The other question, of course, is how this fits with any patterns of long-standing behavior on Pfizer’s part. Dr. Poses admits that by now he’s lost count of how many times Pfizer has had to settle with the Feds over alleged or actual wrongdoing. He adopts the term “umpteenth” as the best count he can manage. And of course, each time it happens, Pfizer promises on its grandmother’s grave never to do it again.

Doing Patents the Indian Way

Last week’s New England Journal of Medicine features a “perspectives” by Amy Kapcynski of Yale Law School:
http://www.nejm.org/doi/full/10.1056/NEJMp1304400

Prof. Kapcynski reports on a ruling by the Supreme Court of India last April that effectively upholds that nation’s Patent Act, against a challenge to a patent ruling by the drug giant Novartis.

Folks in poorer nations have a strong interest in promoting locally made generic drugs and limiting the ability of international firms to extend the patent life of their expensive brand-name drugs. With these concerns in mind, Section 3(d) of the Indian Patent Act was designed to forbid patents of the sort that lead to the most extreme cases of “evergreening” in the U.S. Pharma world (as described in HOOKED). It forbids a company getting a patent on a new, minor chemical variant of a known drug, such as a salt or isomer, unless it has shown that the new form offers a significant advantage in efficacy.

Novartis tried to extend its patent on the cancer drug Gleevec by claiming a patent on the beta-crystalline form of the drug’s active ingredient. The Supreme Court cried foul.

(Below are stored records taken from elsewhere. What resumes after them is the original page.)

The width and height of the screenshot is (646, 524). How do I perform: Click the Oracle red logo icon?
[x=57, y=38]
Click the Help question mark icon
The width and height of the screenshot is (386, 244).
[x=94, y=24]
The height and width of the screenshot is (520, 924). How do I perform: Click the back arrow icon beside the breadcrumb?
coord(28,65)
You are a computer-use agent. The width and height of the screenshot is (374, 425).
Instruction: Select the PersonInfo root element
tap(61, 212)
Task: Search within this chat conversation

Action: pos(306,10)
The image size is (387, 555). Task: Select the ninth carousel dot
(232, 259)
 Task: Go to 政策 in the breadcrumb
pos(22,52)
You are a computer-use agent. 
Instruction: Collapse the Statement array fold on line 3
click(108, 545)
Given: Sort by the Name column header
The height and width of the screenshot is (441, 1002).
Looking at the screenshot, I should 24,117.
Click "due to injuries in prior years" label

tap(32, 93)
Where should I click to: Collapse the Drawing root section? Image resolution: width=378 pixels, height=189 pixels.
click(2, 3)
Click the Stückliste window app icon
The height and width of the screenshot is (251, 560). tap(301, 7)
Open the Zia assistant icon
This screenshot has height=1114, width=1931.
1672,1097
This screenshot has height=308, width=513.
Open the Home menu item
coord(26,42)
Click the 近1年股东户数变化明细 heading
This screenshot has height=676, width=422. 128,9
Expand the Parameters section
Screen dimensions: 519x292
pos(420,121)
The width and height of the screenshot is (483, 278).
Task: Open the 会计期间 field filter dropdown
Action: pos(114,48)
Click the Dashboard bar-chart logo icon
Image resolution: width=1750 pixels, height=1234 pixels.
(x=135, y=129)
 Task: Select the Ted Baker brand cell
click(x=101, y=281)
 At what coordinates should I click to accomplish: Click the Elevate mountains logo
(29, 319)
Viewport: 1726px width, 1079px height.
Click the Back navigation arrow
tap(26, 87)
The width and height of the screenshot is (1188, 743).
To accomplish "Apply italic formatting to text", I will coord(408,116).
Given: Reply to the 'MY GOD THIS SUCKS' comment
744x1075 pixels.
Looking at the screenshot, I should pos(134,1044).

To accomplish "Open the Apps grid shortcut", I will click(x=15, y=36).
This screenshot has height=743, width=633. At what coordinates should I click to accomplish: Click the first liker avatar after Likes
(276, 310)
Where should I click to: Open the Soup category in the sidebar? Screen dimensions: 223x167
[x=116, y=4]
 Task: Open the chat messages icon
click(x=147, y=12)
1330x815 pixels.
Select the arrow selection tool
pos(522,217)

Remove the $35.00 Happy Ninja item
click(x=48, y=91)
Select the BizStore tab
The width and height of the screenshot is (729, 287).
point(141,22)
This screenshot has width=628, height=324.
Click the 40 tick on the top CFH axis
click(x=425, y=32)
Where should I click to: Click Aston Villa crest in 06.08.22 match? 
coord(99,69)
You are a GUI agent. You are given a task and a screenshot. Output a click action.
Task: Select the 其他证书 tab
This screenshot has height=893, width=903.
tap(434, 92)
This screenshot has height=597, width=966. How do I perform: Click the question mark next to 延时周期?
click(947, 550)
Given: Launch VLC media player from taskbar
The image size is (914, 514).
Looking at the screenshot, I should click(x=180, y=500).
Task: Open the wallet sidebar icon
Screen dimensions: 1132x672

Prof. Kapcynski says that the Indian law and the Court’s ruling have two virtues. First, they keep prices lower for the developing world. But they also do the opposite of what Novartis immediately claimed when the adverse ruling came down—that the Indian law was stifling innovation by reducing the financial rewards to big companies. Prof. Kapcynski argues that the law rather promotes the right sort of innovation. It turns companies’ attention away from silly me-too drugs and forces them actually to innovate—to discover new drugs that work better than existing drugs.

That’s the business and public health end of the equation. What about the legal end? The basic idea behind patent law, those non-lawyers among us are told when we try to study the issue, is that important criteria for deciding whether to issue a patent are novelty and non-obviousness. Now, patenting a minor chemical tweak in an existing drug sounds like a poster child for “obvious” and “not novel.” So why has the U.S. patent office acted like such a wuss and granted patents to drug companies wholesale for these “new” drugs?

Prof. Kapcynski makes the claim that it’s not merely the case that the Indian patent law should be allowed to stand—but that it would be a great model for other countries to emulate. How about the USA?